[[ Listed entries open ]]

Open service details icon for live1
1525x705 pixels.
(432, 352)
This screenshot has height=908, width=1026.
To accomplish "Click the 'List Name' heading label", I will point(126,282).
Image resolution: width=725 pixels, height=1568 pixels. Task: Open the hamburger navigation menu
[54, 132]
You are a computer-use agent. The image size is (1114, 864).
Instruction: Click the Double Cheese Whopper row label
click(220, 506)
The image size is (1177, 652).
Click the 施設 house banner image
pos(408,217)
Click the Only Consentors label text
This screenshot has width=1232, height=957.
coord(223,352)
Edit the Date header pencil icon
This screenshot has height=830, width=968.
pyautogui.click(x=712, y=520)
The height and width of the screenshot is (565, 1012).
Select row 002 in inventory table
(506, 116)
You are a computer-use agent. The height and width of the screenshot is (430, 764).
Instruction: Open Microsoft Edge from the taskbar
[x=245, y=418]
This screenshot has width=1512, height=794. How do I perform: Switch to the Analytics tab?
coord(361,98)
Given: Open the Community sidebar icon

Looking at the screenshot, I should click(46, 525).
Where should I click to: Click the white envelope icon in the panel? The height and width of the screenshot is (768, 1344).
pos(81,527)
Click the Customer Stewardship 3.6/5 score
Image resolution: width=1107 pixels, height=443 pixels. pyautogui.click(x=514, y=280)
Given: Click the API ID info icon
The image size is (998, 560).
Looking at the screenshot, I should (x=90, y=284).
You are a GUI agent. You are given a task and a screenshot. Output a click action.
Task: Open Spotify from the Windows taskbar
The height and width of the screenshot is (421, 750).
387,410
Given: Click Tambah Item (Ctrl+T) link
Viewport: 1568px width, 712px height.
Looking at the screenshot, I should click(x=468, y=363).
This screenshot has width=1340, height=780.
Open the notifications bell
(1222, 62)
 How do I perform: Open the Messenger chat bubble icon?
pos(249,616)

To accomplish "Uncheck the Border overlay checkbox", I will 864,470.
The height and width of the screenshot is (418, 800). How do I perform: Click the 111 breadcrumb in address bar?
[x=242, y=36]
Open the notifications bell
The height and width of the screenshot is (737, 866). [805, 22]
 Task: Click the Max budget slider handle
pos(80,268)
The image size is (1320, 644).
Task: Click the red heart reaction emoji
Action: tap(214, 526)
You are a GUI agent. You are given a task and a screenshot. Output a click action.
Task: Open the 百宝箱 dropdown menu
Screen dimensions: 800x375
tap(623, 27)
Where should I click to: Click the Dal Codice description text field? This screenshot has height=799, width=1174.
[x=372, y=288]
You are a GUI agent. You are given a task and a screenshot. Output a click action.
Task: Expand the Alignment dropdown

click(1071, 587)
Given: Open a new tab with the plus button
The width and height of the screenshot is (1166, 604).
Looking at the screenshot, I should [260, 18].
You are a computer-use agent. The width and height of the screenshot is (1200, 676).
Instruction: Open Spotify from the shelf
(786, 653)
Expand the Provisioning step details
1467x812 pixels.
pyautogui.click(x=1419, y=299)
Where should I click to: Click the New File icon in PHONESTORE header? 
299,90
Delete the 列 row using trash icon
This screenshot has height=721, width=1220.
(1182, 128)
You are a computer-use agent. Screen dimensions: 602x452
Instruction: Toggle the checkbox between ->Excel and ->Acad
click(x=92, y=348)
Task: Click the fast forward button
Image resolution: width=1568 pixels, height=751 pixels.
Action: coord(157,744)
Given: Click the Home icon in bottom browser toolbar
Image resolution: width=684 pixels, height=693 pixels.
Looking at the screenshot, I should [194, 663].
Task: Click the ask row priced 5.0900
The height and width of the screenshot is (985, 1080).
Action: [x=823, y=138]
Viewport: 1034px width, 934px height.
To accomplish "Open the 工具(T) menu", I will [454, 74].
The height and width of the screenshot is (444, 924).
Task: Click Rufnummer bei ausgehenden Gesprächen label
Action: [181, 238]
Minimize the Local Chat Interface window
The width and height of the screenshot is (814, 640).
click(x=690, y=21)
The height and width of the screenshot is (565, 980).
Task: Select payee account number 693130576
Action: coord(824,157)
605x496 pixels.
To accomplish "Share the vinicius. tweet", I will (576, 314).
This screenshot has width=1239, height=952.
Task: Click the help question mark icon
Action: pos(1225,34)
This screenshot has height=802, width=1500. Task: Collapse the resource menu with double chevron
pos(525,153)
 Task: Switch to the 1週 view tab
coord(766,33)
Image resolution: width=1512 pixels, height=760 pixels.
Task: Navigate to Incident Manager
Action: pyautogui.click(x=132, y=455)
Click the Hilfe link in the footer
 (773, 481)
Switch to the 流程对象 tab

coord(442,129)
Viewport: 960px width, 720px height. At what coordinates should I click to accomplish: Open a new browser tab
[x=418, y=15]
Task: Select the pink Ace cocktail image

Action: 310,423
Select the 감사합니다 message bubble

[[ Listed entries closed ]]

[Exercise aim] Extract all of the data exactly as written.

[Solution for this task]
Open service details icon for live1
1525x705 pixels.
(432, 352)
This screenshot has height=908, width=1026.
To accomplish "Click the 'List Name' heading label", I will point(126,282).
Image resolution: width=725 pixels, height=1568 pixels. Task: Open the hamburger navigation menu
[54, 132]
You are a computer-use agent. The image size is (1114, 864).
Instruction: Click the Double Cheese Whopper row label
click(220, 506)
The image size is (1177, 652).
Click the 施設 house banner image
pos(408,217)
Click the Only Consentors label text
This screenshot has width=1232, height=957.
coord(223,352)
Edit the Date header pencil icon
This screenshot has height=830, width=968.
pyautogui.click(x=712, y=520)
The height and width of the screenshot is (565, 1012).
Select row 002 in inventory table
(506, 116)
You are a computer-use agent. The height and width of the screenshot is (430, 764).
Instruction: Open Microsoft Edge from the taskbar
[x=245, y=418]
This screenshot has width=1512, height=794. How do I perform: Switch to the Analytics tab?
coord(361,98)
Given: Open the Community sidebar icon

Looking at the screenshot, I should click(46, 525).
Where should I click to: Click the white envelope icon in the panel? The height and width of the screenshot is (768, 1344).
pos(81,527)
Click the Customer Stewardship 3.6/5 score
Image resolution: width=1107 pixels, height=443 pixels. pyautogui.click(x=514, y=280)
Given: Click the API ID info icon
The image size is (998, 560).
Looking at the screenshot, I should (x=90, y=284).
You are a GUI agent. You are given a task and a screenshot. Output a click action.
Task: Open Spotify from the Windows taskbar
The height and width of the screenshot is (421, 750).
387,410
Given: Click Tambah Item (Ctrl+T) link
Viewport: 1568px width, 712px height.
Looking at the screenshot, I should click(x=468, y=363).
This screenshot has width=1340, height=780.
Open the notifications bell
(1222, 62)
 How do I perform: Open the Messenger chat bubble icon?
pos(249,616)

To accomplish "Uncheck the Border overlay checkbox", I will 864,470.
The height and width of the screenshot is (418, 800). How do I perform: Click the 111 breadcrumb in address bar?
[x=242, y=36]
Open the notifications bell
The height and width of the screenshot is (737, 866). [805, 22]
 Task: Click the Max budget slider handle
pos(80,268)
The image size is (1320, 644).
Task: Click the red heart reaction emoji
Action: tap(214, 526)
You are a GUI agent. You are given a task and a screenshot. Output a click action.
Task: Open the 百宝箱 dropdown menu
Screen dimensions: 800x375
tap(623, 27)
Where should I click to: Click the Dal Codice description text field? This screenshot has height=799, width=1174.
[x=372, y=288]
You are a GUI agent. You are given a task and a screenshot. Output a click action.
Task: Expand the Alignment dropdown

click(1071, 587)
Given: Open a new tab with the plus button
The width and height of the screenshot is (1166, 604).
Looking at the screenshot, I should [260, 18].
You are a computer-use agent. The width and height of the screenshot is (1200, 676).
Instruction: Open Spotify from the shelf
(786, 653)
Expand the Provisioning step details
1467x812 pixels.
pyautogui.click(x=1419, y=299)
Where should I click to: Click the New File icon in PHONESTORE header? 
299,90
Delete the 列 row using trash icon
This screenshot has height=721, width=1220.
(1182, 128)
You are a computer-use agent. Screen dimensions: 602x452
Instruction: Toggle the checkbox between ->Excel and ->Acad
click(x=92, y=348)
Task: Click the fast forward button
Image resolution: width=1568 pixels, height=751 pixels.
Action: coord(157,744)
Given: Click the Home icon in bottom browser toolbar
Image resolution: width=684 pixels, height=693 pixels.
Looking at the screenshot, I should [194, 663].
Task: Click the ask row priced 5.0900
The height and width of the screenshot is (985, 1080).
Action: [x=823, y=138]
Viewport: 1034px width, 934px height.
To accomplish "Open the 工具(T) menu", I will [454, 74].
The height and width of the screenshot is (444, 924).
Task: Click Rufnummer bei ausgehenden Gesprächen label
Action: [181, 238]
Minimize the Local Chat Interface window
The width and height of the screenshot is (814, 640).
click(x=690, y=21)
The height and width of the screenshot is (565, 980).
Task: Select payee account number 693130576
Action: coord(824,157)
605x496 pixels.
To accomplish "Share the vinicius. tweet", I will (576, 314).
This screenshot has width=1239, height=952.
Task: Click the help question mark icon
Action: pos(1225,34)
This screenshot has height=802, width=1500. Task: Collapse the resource menu with double chevron
pos(525,153)
 Task: Switch to the 1週 view tab
coord(766,33)
Image resolution: width=1512 pixels, height=760 pixels.
Task: Navigate to Incident Manager
Action: pyautogui.click(x=132, y=455)
Click the Hilfe link in the footer
 (773, 481)
Switch to the 流程对象 tab

coord(442,129)
Viewport: 960px width, 720px height. At what coordinates should I click to accomplish: Open a new browser tab
[x=418, y=15]
Task: Select the pink Ace cocktail image

Action: 310,423
Select the 감사합니다 message bubble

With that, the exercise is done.